ゼレンスキー大統領はロシア軍がドンバスで本格的な攻撃を開始したとビデオ演説で表明しました。ロシアは3月25日に作戦の「第2段階」としてドンバスの「解放」を主要目標にすると発表し、キーウなど他の地域からの戦力の配備を続けてきましたが、それに沿った動きといえます。
ロシアは、ルハンスク州のクレミンナを制圧したと発表。その近郊のルビジネとポパスナから西、イジュームからスロビャンスクに向けて南、ドネツク市から北と三方から地域全土の攻略を狙っているとみられます(地図はこちらのリンク参照)。しかしウクライナ軍の抵抗により、現時点で大きな前進はみられません。
一方、マリウポリについては、ショイグ国防相の報告を受け、プーチン大統領がマリウポリの「解放」を宣言。戦闘の中止とウクライナ軍が市民とともに立てこもっているアゾフスタリ製鉄所の封鎖を命令しました。
また、ロシア軍中央軍管区のミンネカエフ副司令官がウクライナ侵攻作戦の目標は東部に加え南部の制圧であると表明。ヘルソン州からミコライウ州、オデーサ州に進出し、黒海北岸を押さえ、モルドバまで到達するというプランです(モルドバとウクライナの間にはロシアの傀儡国家である「沿ドニエストル共和国」がある)。こうした目標は、これまでのロシア軍の動きを見れば明らかでしたが、公式な形で明示されたのは初めてでした。
米欧はウクライナへの支援を引き続き強化。バイデン大統領はウクライナへの8億ドルの新たな軍事支援を発表しました。榴弾砲や新型の攻撃ドローン「フェニックス・ゴースト」の供与が含まれます。
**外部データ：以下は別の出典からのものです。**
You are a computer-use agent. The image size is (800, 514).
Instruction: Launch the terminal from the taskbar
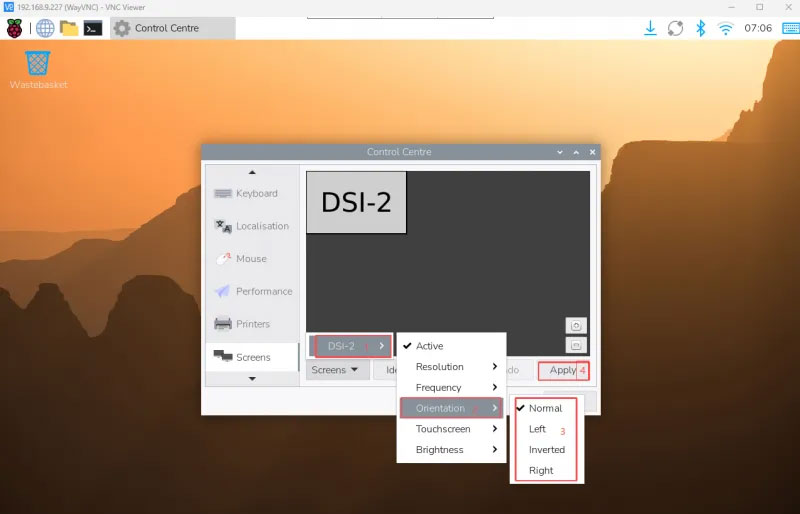[x=93, y=28]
また、ウクライナのシュミハリ首相、マルチェンコ財務相、シェフチェンコ中銀総裁がワシントンDCを訪問し、IMF・世銀春季総会に参加。ゼレンスキーもオンラインで参加し、ウクライナは経済を維持するために毎月70億ドルの経済支援を必要としており、戦後の復興には数千億米ドルが必要と述べました。
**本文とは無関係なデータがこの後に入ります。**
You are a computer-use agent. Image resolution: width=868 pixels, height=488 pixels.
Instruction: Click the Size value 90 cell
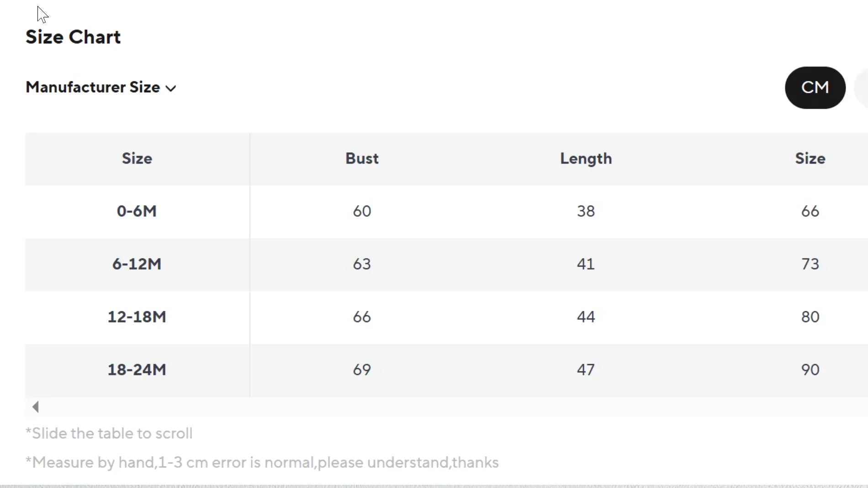tap(810, 370)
以上の最新の動きを踏まえ、現状と展望について解説します(※メルマガで解説)。
●フランス大統領選挙
フランス大統領選挙の決選投票が昨日(4/24)行われました(結果はこれから判明)。先週、マクロン大統領とマリーヌ・ルペン候補のテレビ討論会が実施され、選挙直前の世論調査では、マクロン55~57%、ルペン43~45%となっています。
ポイントは以下の記事で説明したとおりですが、先週の動きを踏まえ、また選挙後のフランス政治の展望を含め、あらためて解説します(※メルマガで解説)。
・「フランス大統領選挙」(4/18)
●フロリダ州のディズニー優遇措置の廃止
フロリダ州でウォルト・ディズニーに認めていた優遇税制を含む特区制度を廃止する法律が成立しました。同州では先月、共和党の主導で、小学校の授業でLGBTQに関する話題を取り上げることを規制する法律が成立し、ディズニーは反対を表明していましたが、それに対する報復措置とみられています。
この法律を成立させたフロリダ州のロン・デサンティス知事は、本メルマガでも何度も取り上げてきましたが、ハードコアなトランプ主義者で、ポスト・トランプの最右翼といえる共和党の有力政治家の一人です。24年大統領選でもトランプに次ぐ有力候補とみられています。
それにしてもディズニーはフロリダ州の経済を支える有力企業であり、それに対して共和党がこのような攻撃的な措置をとることは衝撃でした。今後の米国政治を見る上で示唆に富む動きです。その意味を解説します(※メルマガで解説)。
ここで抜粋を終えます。